Technical Report TR677:
Building a Concept Hierarchy Using Frequent Tag Sequences

Jon Klinginsmith (IUB), Malika Mahoui (IUPUI), Josette Jones (IUPUI), Melanie Wu (IUB)
(Jun 2009), 7
[This paper has been submitted to the CIKM 2009 conference. We will not hear on acceptance until late July.]
Web sites that allow collaborative tagging of resources have become a commonplace development. As part of the second generation of applications available on the Web, these sites provide a tremendous amount of user-generated taxonomic information. However, information seekers are hindered by the lack of organization within these tags. To address this issue, several methods have been proposed for creating an organizational structure from the tags. Despite their benefits, the current methods do not directly represent an organization of concepts, as a concept is often composed of more than one tag.
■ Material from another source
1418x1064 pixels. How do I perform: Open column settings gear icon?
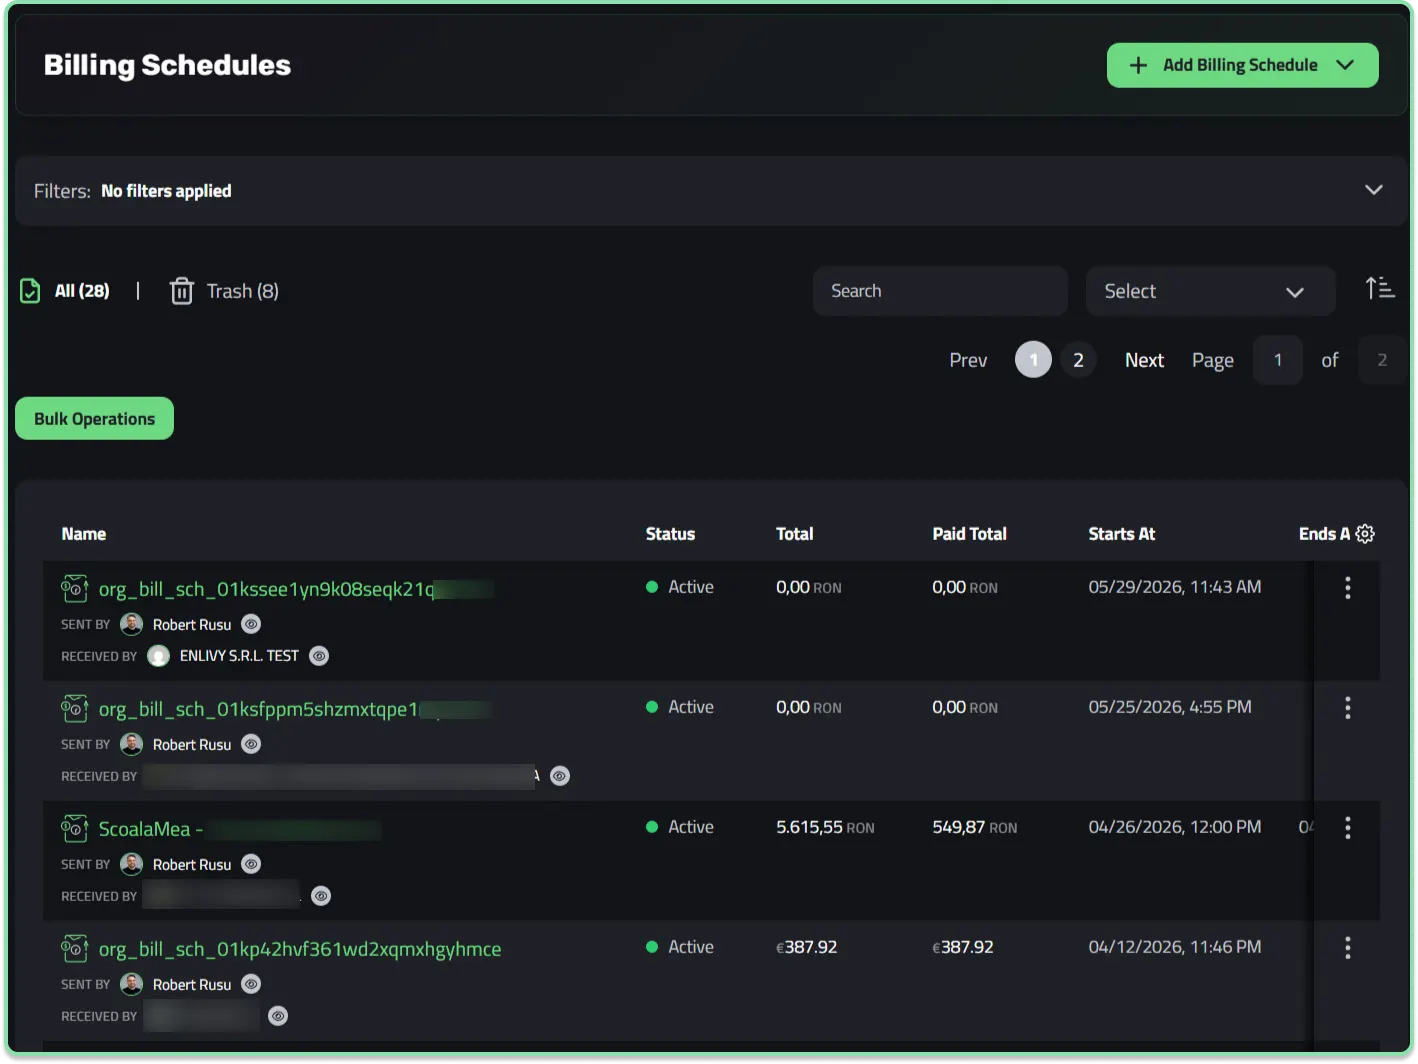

In this paper, we propose a new approach to generating a concept hierarchy from the user-generated tags. Exploiting the fact that users often express a concept over a set of sequential tags, we propose a two-step approach for generating a hierarchy of concepts. We first discover concepts through tag sequences with sufficient support. Using these concepts, we then calculate conditional probabilities to discover the existing hierarchical relationships. The key benefit of the hierarchy produced through our approach is that it is topic-based, as opposed to existing related work, which only produce hierarchies of tags. Our findings are illustrated on a domain-specific dataset of tags supplied by a popular collaborative tagging Web site.